Protesters have vowed to fight a bid to convert a former bingo hall into an arena with boxing matches and pop star acts such as Pixie Lott.

The plans could see the Grade II listed former Gala Bingo Hall in Richmond Road, Kingston, turned into a dance venue with 24-hour drinking.

Applicants Matthew Deith and Malcolm Farquharson, who plan to rename the building the Kingston Arena, submitted a licensing application on January 6.

The plans include a main arena that could be separated into five performance spaces, with a hydraulic stage and a smoking area on the roof. It would be the first venue in Kingston, apart from hotels, to receive a 24-hour licence.

They pledge “no noise generated from inside the premises will be audible in any other noise-sensitive premises”.

However, Richmond Road residents feared noise, traffic and antisocial behaviour and met on Monday to organise a campaign against it.

Warren Samuels, who has lived in Canbury Park Road for 15 years, said: “You do not need a 24-hour licence for someone putting on weddings or concerts. It’s not the noise, but the disorder it will cause.”

A 16-page brochure accompanying the application described the proposed venue as giving Kingston a “landmark site” and having acts including Primal Scream, the Stranglers and comedians Jimmy Carr and Al Murray.

It said: “The arena will provide a safe, purpose-built environment for the whole family of which Kingston can be rightly proud.”

The brochure said both applicants owned and operated the Wandsworth Palais and the Paper Club in the historic Cafe Royal in Regent Street, London, where Oscar Wilde was once a regular in the Grill Room.

The Paper Club’s licence was suspended for 20 days by Westminster Council following a stabbing at the club on Boxing Day night, 2007.

Minutes for Westminster Council’s licensing sub-committee showed Metropolitian Police were concerned about a lack of suitable conditions on the Paper Club licence and there was a high possibility of a repeat attack.

According to papers from the December 28 meeting, the licensees said they had complied with police suggestions in the past, there had previously been no major incidents at the premises and they had voluntarily closed since the incident.

The licence was reinstated after an extra 15 licensing conditions were added.

Residents have until February 4 to object to the application, which the council expects to decide on between February 22 and March 4.

A council spokesman said objections must relate to the prevention of crime and disorder, the prevention of public nuisance, public safety or the protection of children from harm.

MP Zac Goldsmith is holding a public meeting on January 26, at 9am in the Grey Horse pub, Richmond Road, to discuss the plans.

Attempts were made to contact the applicants but no calls were returned before deadline.
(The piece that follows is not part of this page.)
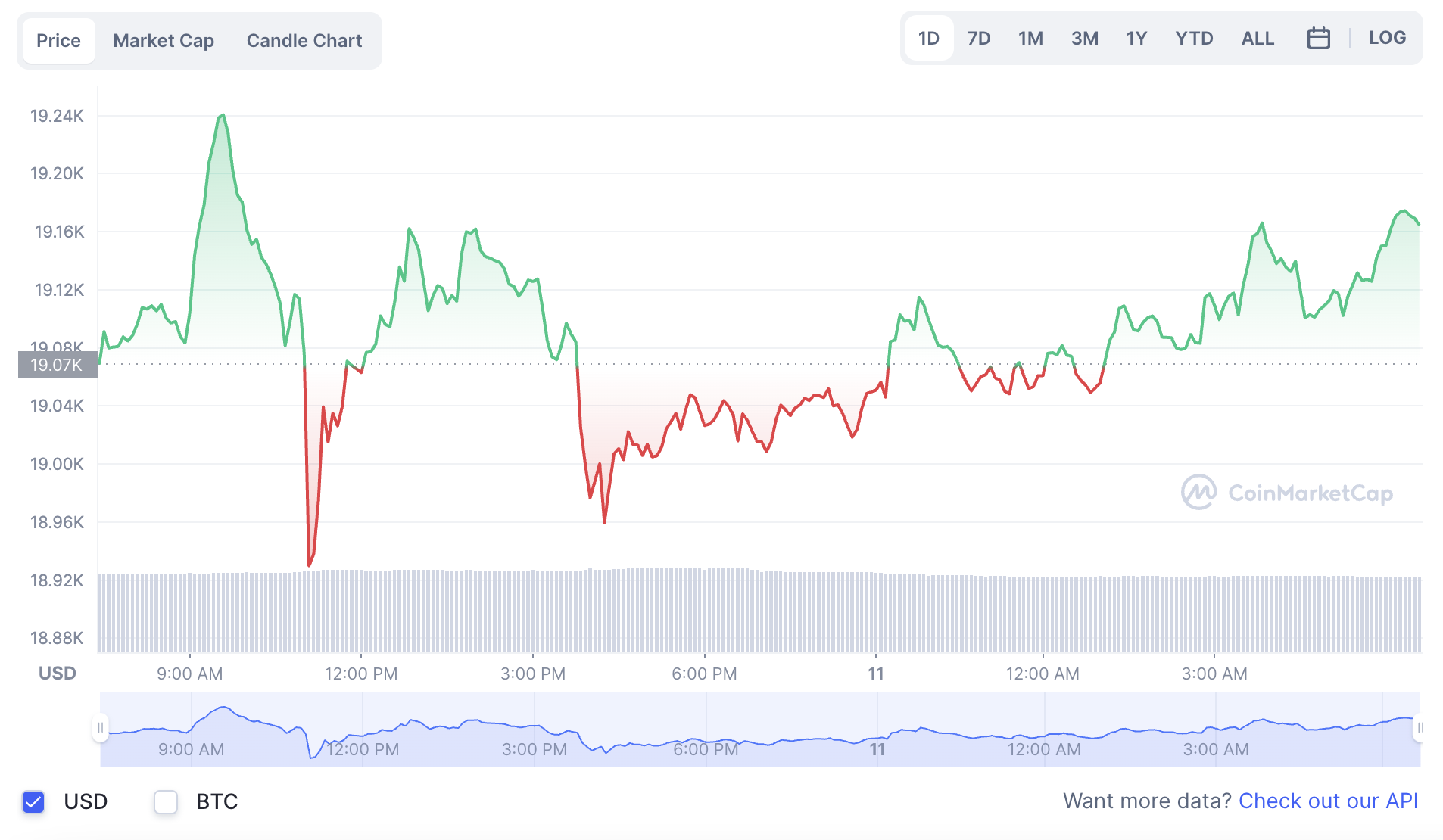The height and width of the screenshot is (840, 1443).
Task: Open the Check out our API link
Action: click(1328, 801)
Franco Lumba bought the freehold of the former bingo hall last summer after Gala closed its doors early in 2010.

The 43-year-old Twickenham resident already owns Essence nightclub under Kingston Bridge and the Vanilla Bar in Windsor.

In October he told the Surrey Comet he would submit plans for a 2,000 capacity nightclub capable of hosting major acts in the new year.
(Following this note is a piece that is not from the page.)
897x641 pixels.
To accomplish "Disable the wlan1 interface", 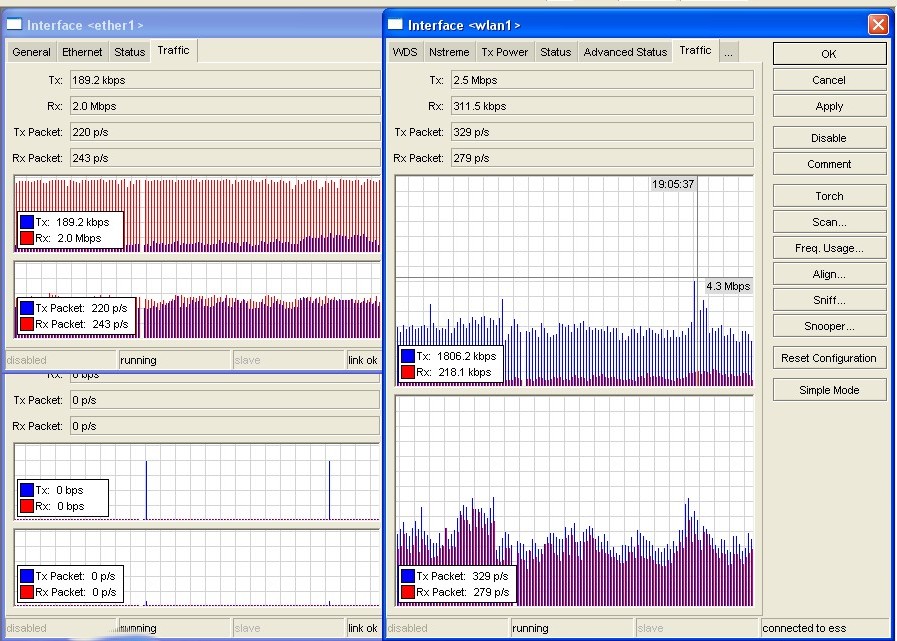I will (x=829, y=138).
On Tuesday, December 7, he pleaded guilty at Richmond Magistrates’ Court to assaulting broadcaster and children’s author Jason Bradbury on October 31 and threatening to burn his house down.

Mr Lumba, who lives in St Margarets Road, also admitted using threatening or abusive words or behaviour against Mr Bradbury, who is best known as presenter of channel Five’s Gadget Show, and two other people on the same date.

He was fined £2,100, ordered to pay £150 costs and a £15 victim surcharge.

He was also handed a restraining order against Mr Bradbury and Claire Craddock and banned from entering Marble Hill Gardens, Twickenham, for two years.

Mr Bradbury is director of Surbiton-registered broadcasting company Slaphead, while Claire Craddock is the company secretary.

The incident on October 31 took place at their home in Twickenham.

Mr Lumba is also being investigated by Kingston Council over building work carried out at the Grade II listed bingo hall in October 2010.

A spokesman said investigations into alleged contraventions of the Planning (Listed Buildings and Conservation Areas) Act 1990 were continuing.

Repeated attempts were made to contact Mr Lumba before going to press, including a visit to his house, where we left a note. No contact was returned.